# Gun Stocks



## srs64 (Jun 20, 2013)

Being a gun collector and having a few older stocks I got the idea to use them
Looking for a little help still waiting on my other stuff to get here might as well glue up some blanks.

The image is of a very old weatherby stock the saddle on the end of the stock is only 17mm thick, using 7mm tubes on like a bolt action pen, what the smallest you think  possible surface area to do a pen correctly. I am thinking I might have to take a piece of the other part and glue it up I am wanting to use the all 3 already segimented parts.

Does anyone have some measurments on like a few style pens on whats the least you might want to start with as far a thickness? 
cigar, slimline, bolt action  ect ect 

Thanks for any input
Sherman


----------



## Smulax (Jun 20, 2013)

I have done slim lines with 1/2" thick blanks. Not a lot of room for error but it can easily be done


----------



## Jim Burr (Jun 20, 2013)

Nice idea! I may help to round the edges off with a belt sander to minimize a really violent impact with a gouge!


----------



## srs64 (Jun 20, 2013)

Just a idea I also visited my local long time in busness gun shop and asked about old stocks and he said come back in a day of so and he will have alot of them for me he said 30 years worth hope he is joking!


----------



## mredburn (Jun 20, 2013)

Here is a link to one of the references in the Library.
http://content.penturners.org/library/general_reference/bushingsandtubes.pdf

I have a copy of it on my desk top.
You should be able to find what your after in this chart. 
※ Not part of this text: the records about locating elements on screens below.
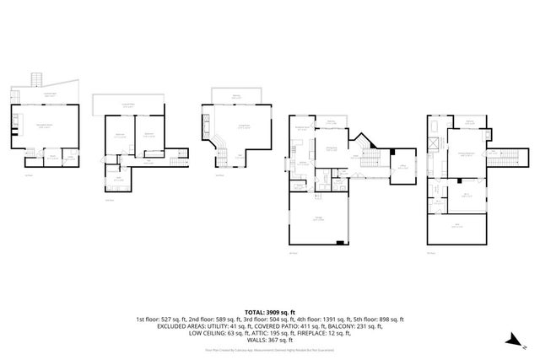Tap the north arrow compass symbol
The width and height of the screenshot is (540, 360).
(511, 339)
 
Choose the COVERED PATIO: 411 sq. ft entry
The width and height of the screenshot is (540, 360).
(300, 326)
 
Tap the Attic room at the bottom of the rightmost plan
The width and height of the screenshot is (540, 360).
(457, 227)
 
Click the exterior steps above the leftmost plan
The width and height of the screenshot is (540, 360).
(35, 81)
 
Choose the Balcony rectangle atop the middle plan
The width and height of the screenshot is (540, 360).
(236, 95)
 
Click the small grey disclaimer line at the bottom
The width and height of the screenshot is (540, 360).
(270, 351)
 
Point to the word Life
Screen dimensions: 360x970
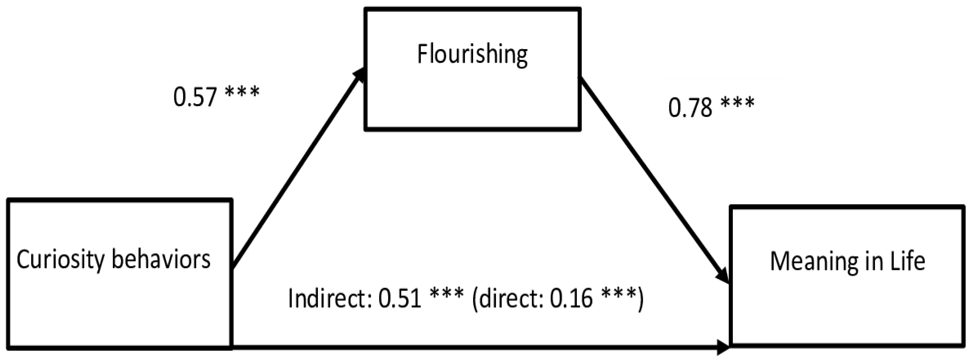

 I have made slim lines from 7/16 blanks but there is a pucker factor.


----------



## sbwertz (Jun 20, 2013)

I turn slims from half inch corian all the time. I put a stylus on one end.  

Sharon



Smulax said:


> I have done slim lines with 1/2" thick blanks. Not a lot of room for error but it can easily be done


----------



## srs64 (Jun 20, 2013)

Now i have it on the man cave PC. this place is better then google


----------